Miscarriage is the loss of a pregnancy during the first 20 weeks. It is sometimes called spontaneous abortion or an early loss of pregnancy. Around 15% to 20% of known pregnancies result in miscarriage, and they mostly occur within 12 weeks of pregnancy. It is important to understand the facts on miscarriage to dispel common myths.
Types of miscarriage include:
- Threatened miscarriage: bleeding from the uterus, closed cervix, there is fetal heart activity before 20 weeks.
- Inevitable miscarriage: bleeding from the uterus, opened cervix, fetus or placenta have not passed out.
- Incomplete miscarriage: some of the fetal tissue has passed out before 20 weeks.
- Complete miscarriage: all of the fetal tissue, placenta have completely passed out of the cervix.
- Missed miscarriage: no fetal heart beat after heart beat has been noticed before or the fetus should have a heartbeat.
- Recurrent miscarriage: miscarriages after three or more consecutive pregnancy loss.
- Blighted ovum: gestation sacs develops in the womb but there is no fetus in it after seven weeks.
Symptoms of miscarriage
- Vaginal bleeding: this usually comes with a brownish discharge. However, if it is spotting, then it is unlikely to be a miscarriage.

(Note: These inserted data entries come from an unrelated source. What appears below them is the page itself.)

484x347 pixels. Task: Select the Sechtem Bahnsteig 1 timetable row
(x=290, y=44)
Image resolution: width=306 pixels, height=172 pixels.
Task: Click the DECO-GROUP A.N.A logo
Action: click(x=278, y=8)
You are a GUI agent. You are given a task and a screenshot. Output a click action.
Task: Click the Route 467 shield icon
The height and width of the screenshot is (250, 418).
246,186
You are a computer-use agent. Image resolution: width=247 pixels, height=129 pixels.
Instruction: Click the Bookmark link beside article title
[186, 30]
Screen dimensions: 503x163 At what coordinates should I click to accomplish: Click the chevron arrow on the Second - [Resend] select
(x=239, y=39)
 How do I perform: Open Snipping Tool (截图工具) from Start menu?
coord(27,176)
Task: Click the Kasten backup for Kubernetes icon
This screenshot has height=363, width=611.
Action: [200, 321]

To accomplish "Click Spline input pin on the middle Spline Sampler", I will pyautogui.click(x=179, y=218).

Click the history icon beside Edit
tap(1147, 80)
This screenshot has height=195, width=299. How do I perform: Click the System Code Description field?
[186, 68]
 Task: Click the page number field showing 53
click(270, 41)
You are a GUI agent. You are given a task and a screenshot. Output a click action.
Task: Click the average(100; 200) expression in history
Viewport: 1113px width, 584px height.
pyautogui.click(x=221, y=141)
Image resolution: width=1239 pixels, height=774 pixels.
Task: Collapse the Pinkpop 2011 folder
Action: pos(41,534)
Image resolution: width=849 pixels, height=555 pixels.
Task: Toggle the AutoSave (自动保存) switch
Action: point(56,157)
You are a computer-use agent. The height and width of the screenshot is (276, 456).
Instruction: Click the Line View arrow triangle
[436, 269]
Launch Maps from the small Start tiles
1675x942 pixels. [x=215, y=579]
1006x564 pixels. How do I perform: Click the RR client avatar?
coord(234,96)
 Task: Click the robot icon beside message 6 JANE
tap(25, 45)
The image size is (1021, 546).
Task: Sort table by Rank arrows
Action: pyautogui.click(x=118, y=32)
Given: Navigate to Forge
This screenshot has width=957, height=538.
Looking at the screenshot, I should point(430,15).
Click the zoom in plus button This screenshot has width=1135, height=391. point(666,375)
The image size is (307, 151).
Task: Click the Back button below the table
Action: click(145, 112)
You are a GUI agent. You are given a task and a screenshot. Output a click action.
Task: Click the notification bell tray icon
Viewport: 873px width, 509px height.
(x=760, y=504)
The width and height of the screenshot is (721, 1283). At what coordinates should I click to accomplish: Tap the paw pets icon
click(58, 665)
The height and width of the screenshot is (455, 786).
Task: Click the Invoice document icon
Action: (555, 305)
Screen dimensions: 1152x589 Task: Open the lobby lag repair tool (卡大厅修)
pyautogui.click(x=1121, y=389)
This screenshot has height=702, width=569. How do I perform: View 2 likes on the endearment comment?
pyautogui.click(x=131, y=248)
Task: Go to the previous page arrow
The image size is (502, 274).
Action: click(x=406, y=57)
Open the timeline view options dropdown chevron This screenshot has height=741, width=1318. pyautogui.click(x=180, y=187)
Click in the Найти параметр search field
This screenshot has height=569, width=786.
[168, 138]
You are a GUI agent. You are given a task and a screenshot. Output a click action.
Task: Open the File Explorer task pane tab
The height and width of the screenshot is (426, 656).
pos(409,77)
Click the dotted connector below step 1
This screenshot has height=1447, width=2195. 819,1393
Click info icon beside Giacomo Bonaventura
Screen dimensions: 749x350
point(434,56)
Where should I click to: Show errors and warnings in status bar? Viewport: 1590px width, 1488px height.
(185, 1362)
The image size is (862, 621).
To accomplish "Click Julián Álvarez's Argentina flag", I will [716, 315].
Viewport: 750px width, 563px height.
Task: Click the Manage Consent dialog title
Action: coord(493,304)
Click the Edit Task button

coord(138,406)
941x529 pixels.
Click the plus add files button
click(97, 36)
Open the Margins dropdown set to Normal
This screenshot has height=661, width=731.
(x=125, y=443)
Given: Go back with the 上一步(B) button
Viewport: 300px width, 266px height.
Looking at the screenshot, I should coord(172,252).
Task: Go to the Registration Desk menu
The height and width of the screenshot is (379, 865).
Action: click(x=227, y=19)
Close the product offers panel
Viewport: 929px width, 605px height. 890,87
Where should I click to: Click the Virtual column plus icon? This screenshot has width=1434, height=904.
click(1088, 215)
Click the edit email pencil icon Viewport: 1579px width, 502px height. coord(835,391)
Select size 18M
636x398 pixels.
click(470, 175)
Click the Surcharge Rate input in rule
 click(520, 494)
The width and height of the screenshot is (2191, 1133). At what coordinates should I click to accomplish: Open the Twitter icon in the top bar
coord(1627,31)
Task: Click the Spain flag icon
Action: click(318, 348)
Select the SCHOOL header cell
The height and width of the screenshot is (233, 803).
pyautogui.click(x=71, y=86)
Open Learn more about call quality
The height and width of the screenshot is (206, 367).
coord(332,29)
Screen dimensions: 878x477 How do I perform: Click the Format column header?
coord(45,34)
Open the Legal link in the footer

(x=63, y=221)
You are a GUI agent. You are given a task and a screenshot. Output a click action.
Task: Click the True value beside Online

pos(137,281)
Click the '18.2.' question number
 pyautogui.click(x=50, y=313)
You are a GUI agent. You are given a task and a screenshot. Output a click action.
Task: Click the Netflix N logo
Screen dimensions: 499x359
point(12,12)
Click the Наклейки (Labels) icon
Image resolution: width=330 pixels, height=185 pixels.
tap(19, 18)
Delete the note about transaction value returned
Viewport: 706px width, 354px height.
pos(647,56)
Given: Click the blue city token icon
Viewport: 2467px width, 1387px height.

- Pain in the lower back and abdomen
- Reduced pregnancy symptoms
Causes of miscarriage
The major cause of miscarriage before 12 weeks is genetic abnormality. This means that there is a structural or numeric problem with the chromosomes, which does not support life. It is responsible for about 85% of early miscarriages, and 29-60% of recurrent miscarriages.
Studies show that the older a woman gets, the higher the chances of getting a miscarriage. Also, the risk is higher for women that have had a miscarriage before. Another study also revealed that paternal age greater than 40 could also increase the risk of miscarriage.
Also, the presence of other illnesses such as obesity, high blood pressure, malaria, STI, thyroid disease are all risk factors for miscarriage. Other risk factors include smoking, heavy drinking, use of some medications and food poisoning.
Miscarriage prevention includes avoiding these risk factors as much as possible.
Facts on Miscarriage
- Spotting during pregnancy does not mean you are having a miscarriage. In fact, many women go on to deliver their babies after spotting. See a doctor if the bleeding gets heavier or if you are not comfortable about it.
- Miscarriage is not the mother’s fault: It is very unlikely that miscarriage is the mother’s fault. Even stress, work, and exercise are not risk factors for miscarriage. In fact, prescribed exercise is good for the health of the mother and baby.
- Sex does not cause miscarriage; it may however feel a bit uncomfortable as a result of body change.
- Miscarriage does not cause infertility: although there may be doubts about future fertility, most couples go on to have healthy children after two miscarriages. According to the NHS, only 1% of women experience recurrent miscarriage.
Miscarriage is fairly common among pregnant women and can be caused by a variety of reasons. Also, having a miscarriage does not necessarily mean that it will keep happening, although the risks are slightly higher.
Finally, one of the important facts on miscarriage is that it is not the fault of the woman. Several reasons can cause a woman to miscarry, but carrying the XX chromosome is not one of them. What she needs is support and care, give that to her instead of blaming her.